> _Questions on the material_:
• a. In the article below on the Constitutional Court's Children's Act ruling, how soon did the old Child Care Act require a removed child to be brought before a court?
• b. Continue the article below on the Constitutional Court's Children's Act ruling from its final sentence.

/ 11 January 2012

ConCourt deems parts of Children’s Act invalid

Concourt Deems Parts Of Children's Act Invalid

The Constitutional Court has ruled that parents of children who have been removed from their care by the state will now have access to an automatic review of that decision.

Child rights advocates say this will help fill a “lacuna” or loophole in the Children’s Act that has in the past made it difficult for disenfranchised families to challenge state officials who have wrongfully removed their children.

Judge Zakeria Yacoob found sections 151 and 152 of the Children’s Act, which govern the conditions under which a child may be removed from his or her parents and the procedure for doing so, to be “constitutionally wanting” as they limited the rights contained in section 28(2) of the Constitution. Section 28 states that every child has the right to family or parental care.

The old Child Care Act, which was in place before 2005, required that children who are removed from their parents be brought before a court within 48 hours, but this was not the case with the current Children’s Act, which allows social workers 90 days after the removal of the child to investigate the situation and compile a report; it was only after that time that the case would be brought before a court.

To rectify this, a “reading-in” remedy will be applied. This amendment, to be used alongside the Constitution, will ensure that any removal by the state will be reviewed by the Children’s Court before the end of the next court day after the removal and that, as far as possible, the child and parents concerned will be present in the court for this review.

The Centre for Child Law’s Carina Du Toit said children are removed from their families on a daily basis in South Africa and the procedure to have them returned to their families can often drag on for months.

Last resort
This judgment makes it clear that the removal of children from their parents care should only be used as a last resort and also automatically gives parents the opportunity to go to court to dispute the removal.

> _Supplied material_:

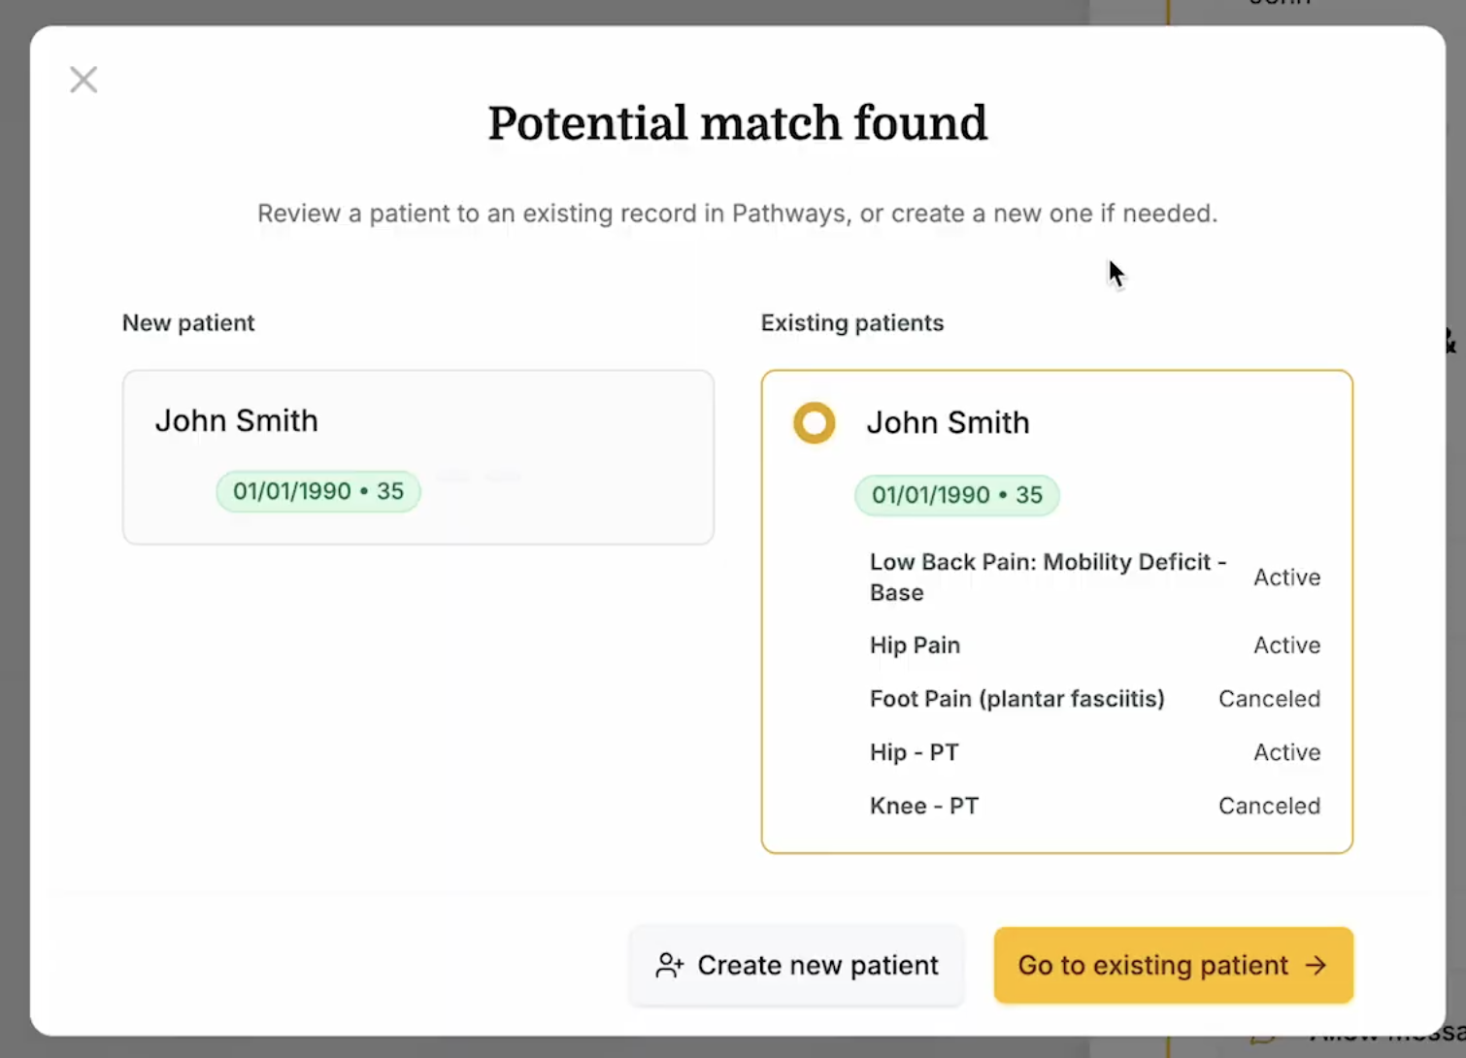
Task: Click the Active status label for Hip - PT
Action: click(x=1286, y=752)
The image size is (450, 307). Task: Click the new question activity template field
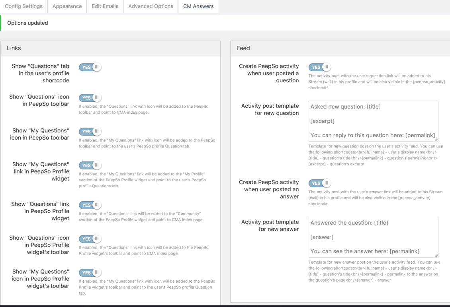[x=373, y=121]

> _Answers for the tasks_:
• a. Within 48 hours.

• b.
Du Toit said the judgment tried to achieve a “delicate balance” between different constitutional rights — the right to parental care and the right to protection from harm. “You need removal to be able to protect children who need it but you also need safeguards to ensure that the removal is in the best interest of the child; one of those safeguards is automatic review,” she said.

The case originated from an incident in August 2010 in which the Gauteng department of health and social development, along with police, carried out a “drive” to remove children from people begging at intersections. Although the raid was widely publicised in advance, the officials did not obtain court orders to remove the children and place in temporary care homes.

Among the people affected was a man, identified in court papers as Mr C, who was repairing shoes on a street corner and had his three-year-old daughter with him at the time. He was caring for his daughter that day as his partner, who usually looked after her, was in hospital giving birth to their second child. Officials seized the girl and took her to a place of safety, providing little information on how he could go about reaching her.

Louise Du Plessis, an attorney for Lawyers for Human Rights who worked closely with Mr C’s family, said she was “extremely pleased” with the ruling.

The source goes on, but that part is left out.